# Missing Data 

* 72% of corporations believe that data quality issues hinder customer trust and perception

#### Workflow for treating missing values
* 1) Convert all missing values to null values
* 2) Analyze the amount and type of missingness in the data
* 3) Appropriately delete or impute missing values
* 4) Evaluate and compare the performance of the treated/imputed dataset.

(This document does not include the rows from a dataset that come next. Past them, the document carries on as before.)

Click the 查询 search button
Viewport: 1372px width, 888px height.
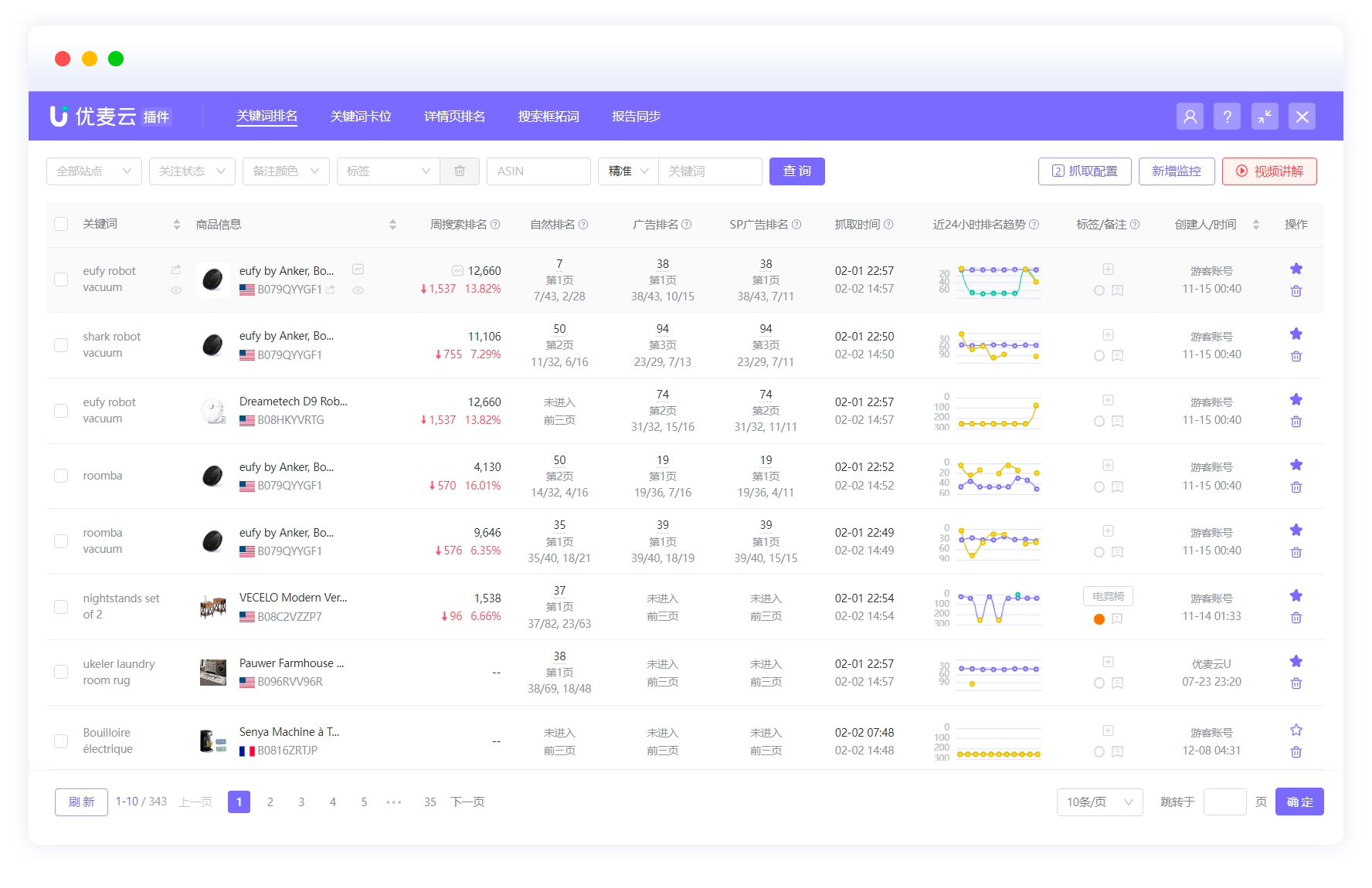pos(796,171)
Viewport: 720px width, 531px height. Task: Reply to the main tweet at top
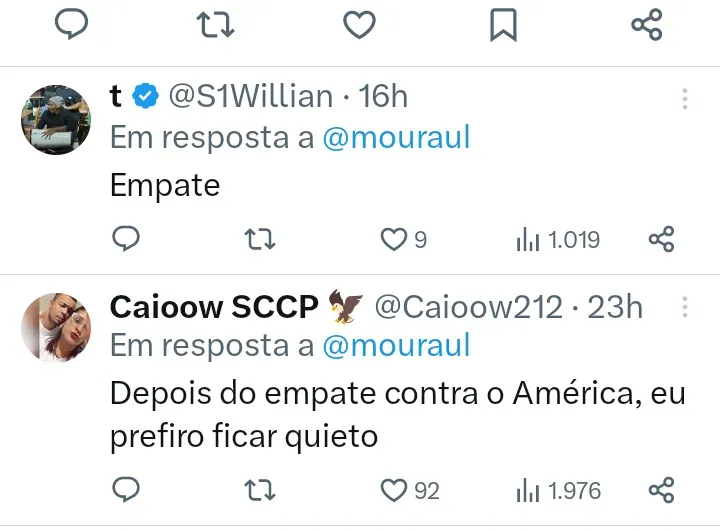71,24
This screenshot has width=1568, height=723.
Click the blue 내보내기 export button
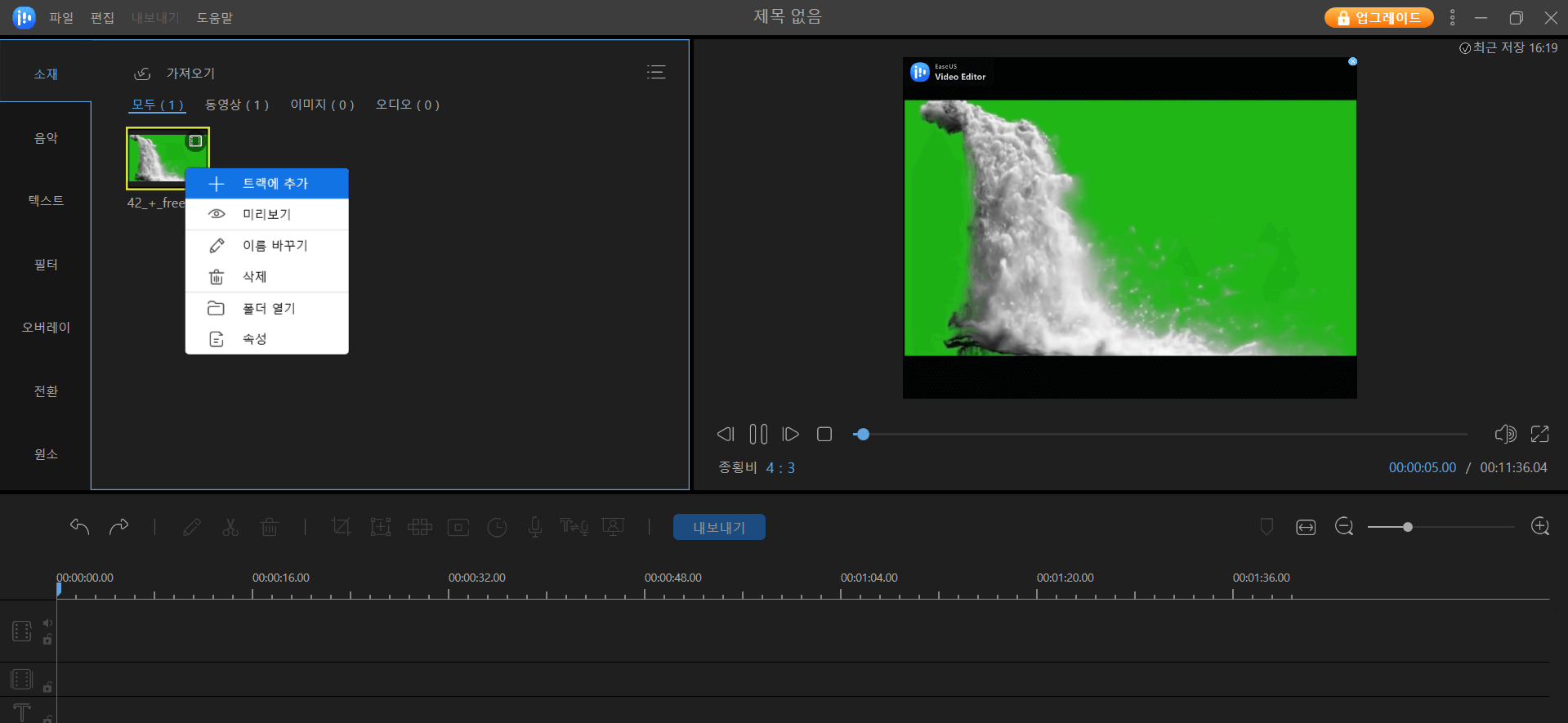pyautogui.click(x=719, y=528)
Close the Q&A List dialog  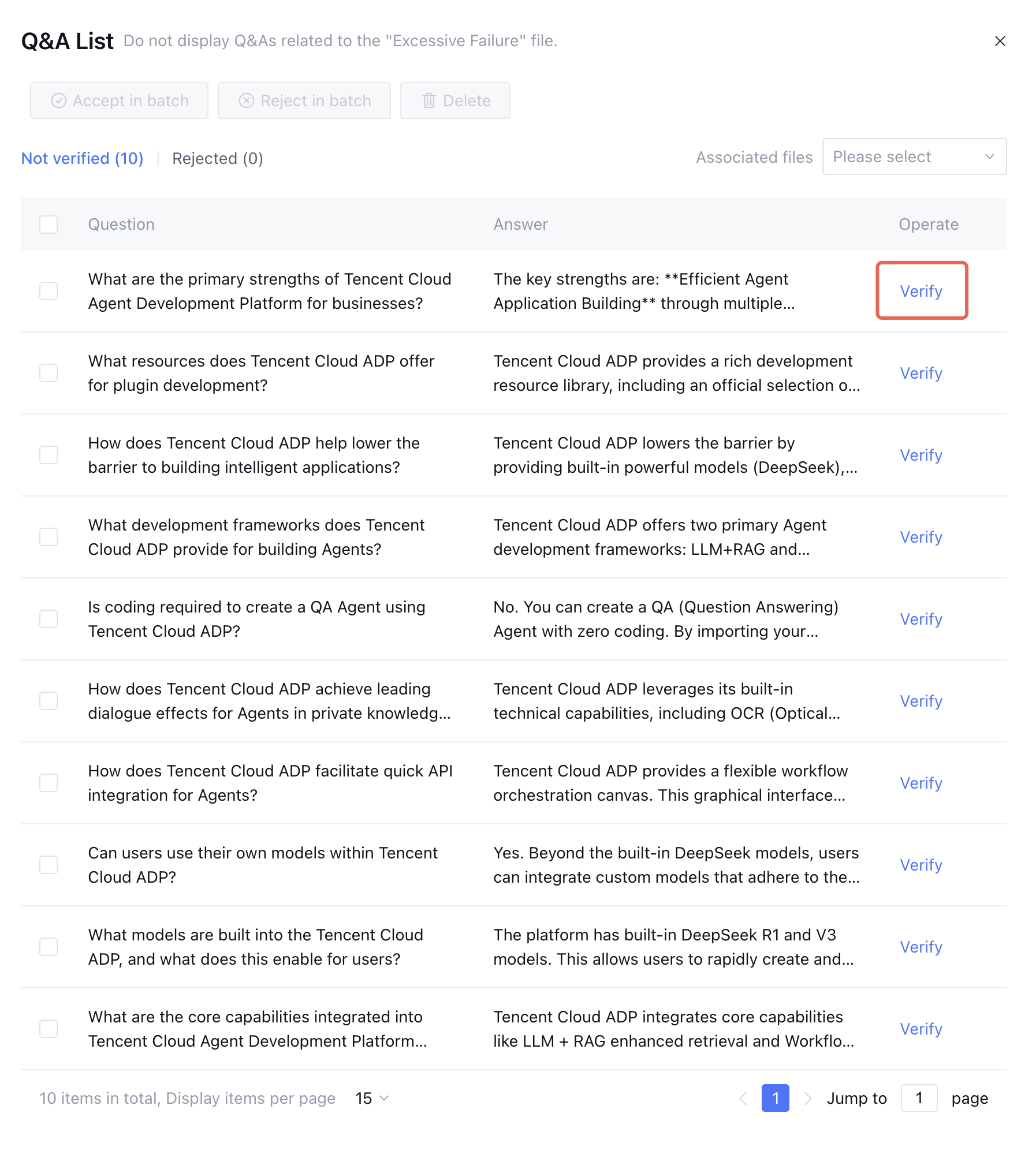[x=1000, y=41]
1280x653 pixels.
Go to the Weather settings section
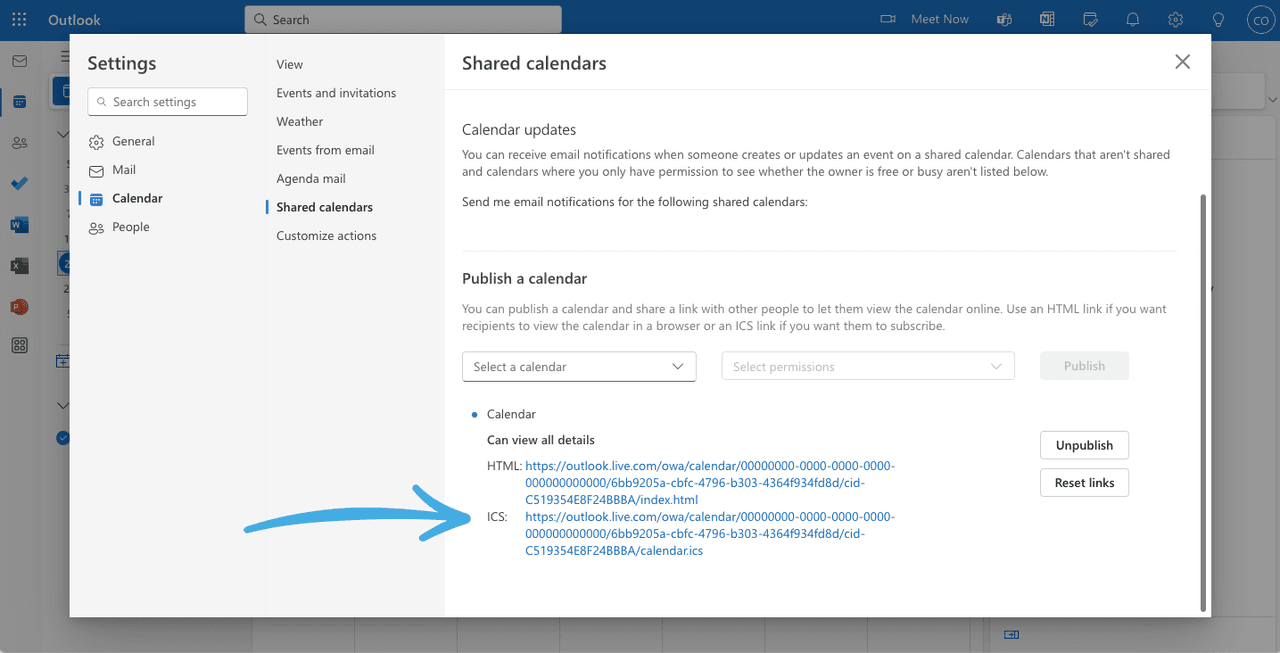pos(299,121)
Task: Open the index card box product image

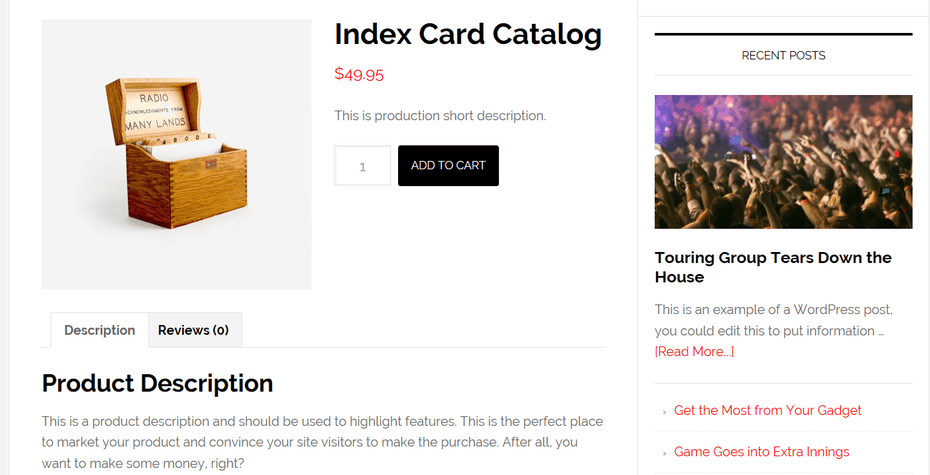Action: tap(176, 155)
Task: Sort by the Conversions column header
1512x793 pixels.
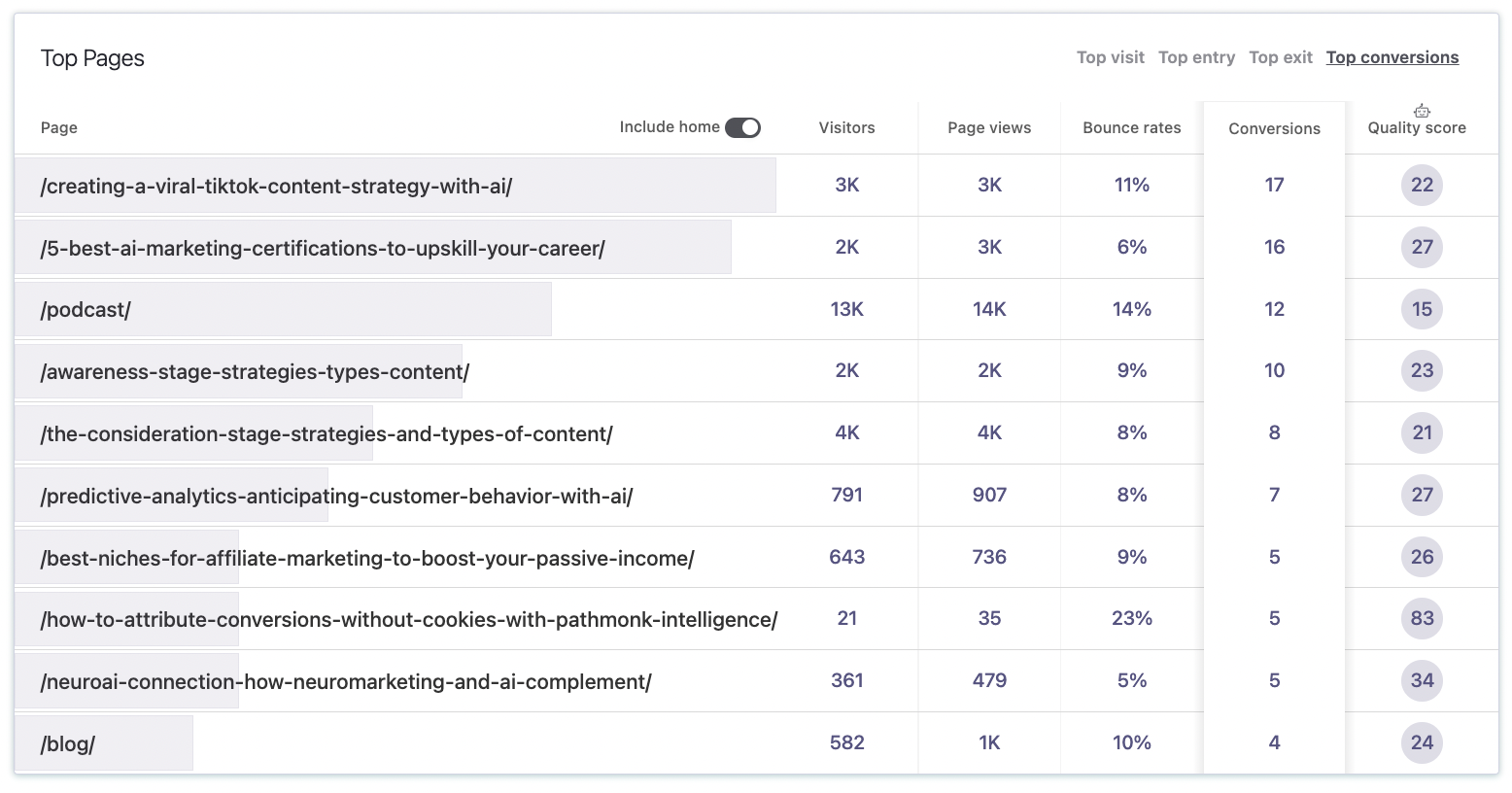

#### NULL value operations
* There are two types of null values for consideration:
    * 1) **`None`** 
        * `None or True` #returns `True`
        * does not support arithmetic operations
            * returns `TypeError`
        * `type(None)` = `NoneType`
            * supports logical operations only
        * `None == None` returns `True`
        * `np.isnan(None)` returns `False`
    * 2) **`np.nan`**
        * `np.nan or True` #returns `np.nan`
        * `np.nan` does not return an error with arithmetic operations (it returns `np.nan`)
        * Note that `np.nan` is equivalent to undefined and any operation on 'undefined' is undefined
        * `type(np.nan)` = `float` 
            * supports both logical and arithmetic operations
        * `np.nan == np.nan` returns `False`
            * "an undefined number cannot be equal and therefore is false"
            * instead, the correct way to check for `NaN` is:
                * `np.isnan(np.nan)`
                
#### Handling Missing Values
* Missing values are usually filled with dummy values like `NA`, `-`, `.`, etc.
* Replace missing values in `read_csv()` call:
    * `college = pd.read_csv('college.csv', na_values='.')`
* Look for incorrect 0 values ("hidden" missing values):
    * `diabetes.BMI[diabetes.BMI ==0]`
    * Replace incorrect zero values with NaN:
        * `diabetes.BMI[diabetes.BMI ==0] = np.nan`
    * Re-check for NaN values:
        * `diabetes.BMI[np.isnan(diabetes.BMI)]`
        
#### Analyze the amount of missingness
* Find total numberand percentage of missing values in a column of the dataset
* `.isnull()` = `.sina()`
    * `airquality_nullity = airquality.isnull()` # returns a Boolean array that can be called a nullity or dummy dataframe
    * total missing values: `.sum()`
    * percentage missing values: `airquality_nullity.mean() * 100`

* **`Missingno`** package:
    * **Nullity bar**
    * Package for graphical analysis of missing values
    * `import missingno as msno`
    * `msno.bar(air_quality)
    * **Nullity matrix:** Visualize the locations of missing values in the dataset
    * Allows us to quickly analyze the patterns in missing data
    * `msno.matrix('air_quality')`
    * The sparkline on the right summarizes the general shape of data completeness and points out the row with the minimum number of null values in the DataFrame as well as the total count of columns at the bottom.
    * **Nullity matrix for time-series data:**
    * `msno.matrix(airquality, freq='M')
        * Clearly observe during which season there is a higher amount of missingness
    * Further slice data frame to specific time period to obtain even more clarity:
        * `msno.matrix(air_quality.loc['May-1976': 'Jul-1976'], freq='M')`
        
#### Is the data missing at random?
* It turns out missingness has a pattern, and often for a good reason

* **Types of missingness:**
    * 1) **Missing Completely At Random (MCAR):** Missingness has no relationship between any values, observed or missing."
        * Visually demonstrate MCAR with `msno.matrix(diabetes)`
    * 2) **Missing At Random (MAR):** There is a systematic relationship between missingness and other observed data, but not the missing data.
        * It's important here to note that missingness is dependent only on the observed values and not the missing values for MAR.
    * 3) **Missing Not At Random (MNAR):** There is a relationship between missingness and its values, missing or non-missing
        * often easily interpretable with: `sorted = diabetes.sort_values('Serum_Insulin')`
* Identifying the missingness type helps narrow down the methodologies you can for treating missing data.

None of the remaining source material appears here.